My undergraduate teaching interests include:

  • Fieldwork: destinations include Vancouver, Paris, Liverpool, New York
  • Social and Cultural Geography: Sexuality, Religion, Race, Difference, Multiculturalism
  • Postcolonial Geographies: Historical and Contemporary Geographies
  • Philosophical Issues In Human Geography
  • Play: Online teaching about creative and curiosity-driven learning

Recent undergraduate dissertation topics I have supervised include:

  • Geographies of Love
  • Attitudes towards Muslims in Contemporary Britain
  • Space for anti-Racism in Football
  • Masculinity, Intimacy and Alcohol
Current research

1. Ecologies of Loneliness

Governments, called to action by campaigners, community groups and charities, are seeking to understand, measure and mitigate loneliness. Defined as an ‘unpleasant experience’ arising from a ‘lack or loss of companionship’, loneliness is a source of distress and pain for individuals, public health and wellbeing pressures, and economic harm for societies. Foundational work on the subject – by psychologists – emphasises the individual and mental origins of this uncomfortable emotion(s). My research, in contrast, explores the relational and socio-geographical causes and experiences of loneliness.

Through this work, I have begun to investigate loneliness in the wake of pandemic, and to trace its impacts upon those most affected including student and people without the homes, gardens, private cars, garden centres and home-working options that cushioned the pandemic for some privileged members of society.

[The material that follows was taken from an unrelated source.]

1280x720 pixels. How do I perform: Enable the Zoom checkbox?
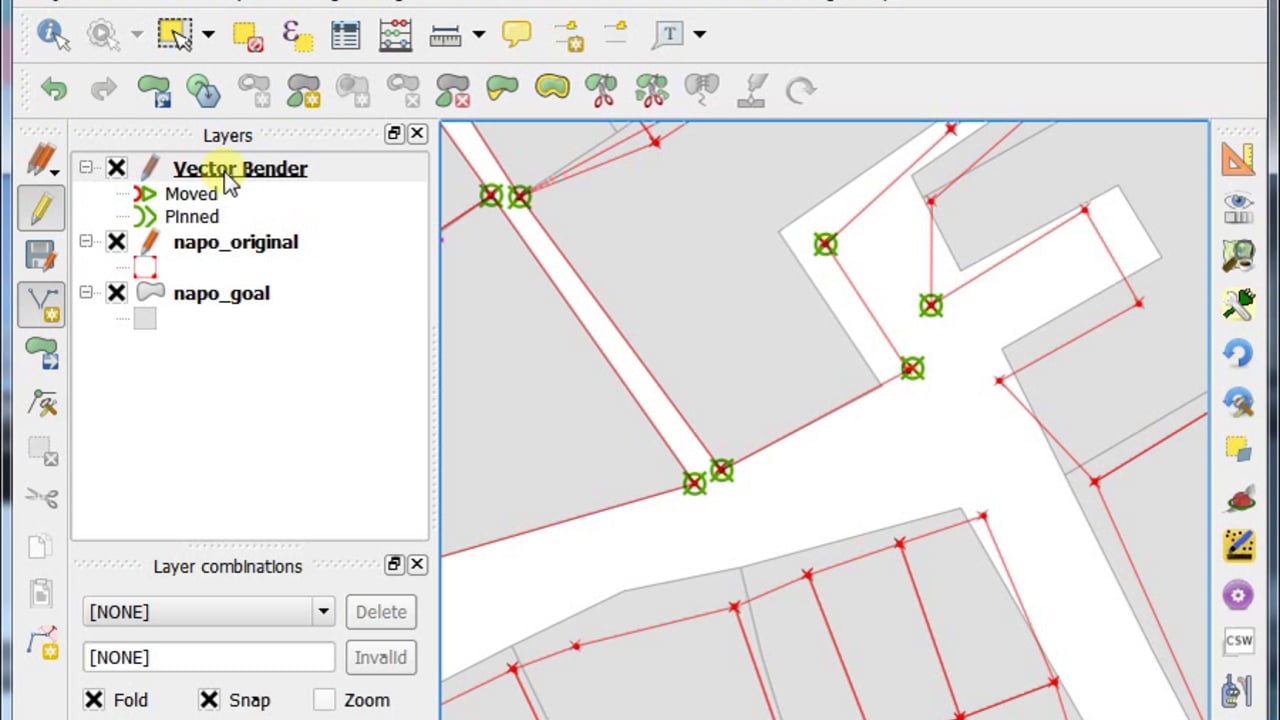pyautogui.click(x=324, y=700)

2. Storying, Storytelling and Creative Writing

Through an AHRC-funded research project involving British Muslims of Pakistani heritage – Storying Relationships – I worked with colleagues Claire Chambers and Nafhesa Ali to creative convene workshops, in which we explored forms of storying and storytelling to explore issues that are otherwise hard to broach, including sexual relationships, sexual desires and choices. We worked with creative writers, animators and other artists who facilitated the workshops, involving young British Muslims, which took place in various community centres and libraries in Yorkshire and Scotland. This work – described in our book: Storying Relationships: Young British Muslims Speak and Write about Sex and Love (2021) – feeds into my new research, which develops pathways to impact and engagement, in bringing this research to the new Relationship and Sexual Education (RSE) curriculum in schools in England. This new work asks how RSE can be adapted so that its discussion of sensitive subjects is inclusive to religious and cultural minorities. 

I am also continuing to explore creative writing both as a research method, and as a form of geographical and social evidence or data about the world. I am currently building upon my initial work on fieldwork as a research method, which I explain in Creative Writing for Social Research (2021), and in an article and book about the French experimental writer, Georges Perec (both are free to download). I am bringing this approach to my new research on loneliness, which many people find hard to talk about more directly.

3. Geographies of Curiosity

Curiosity – my own, that of students, and that of other people – runs through my research and teaching, from my interest in adventure to my writing and teaching on fieldwork. I am currently drawing these ideas together in the form of a book project: Curious with Humanity. This project has a number of strands, all of which focus our interest in people and places, and explore the possibilities, and also the risks of being curious and showing curiosity. Chapters will explore how:

  • Curiosity – a quality of attention that overlaps with mindfulness – can be beneficial for our mental wellbeing;
  • Curiosity can be a catalyst for learning and inquiry, if sparked and channelled effectively;
  • Curiosity about people can – if we get this right – draw us closer to others, combatting our isolation and loneliness;
  • Curiosity, including each of the expressions listed above, can also be risky and harmful, and this raises questions about how and whether we should try to restrict or regulate this form of desire for knowledge and novelty.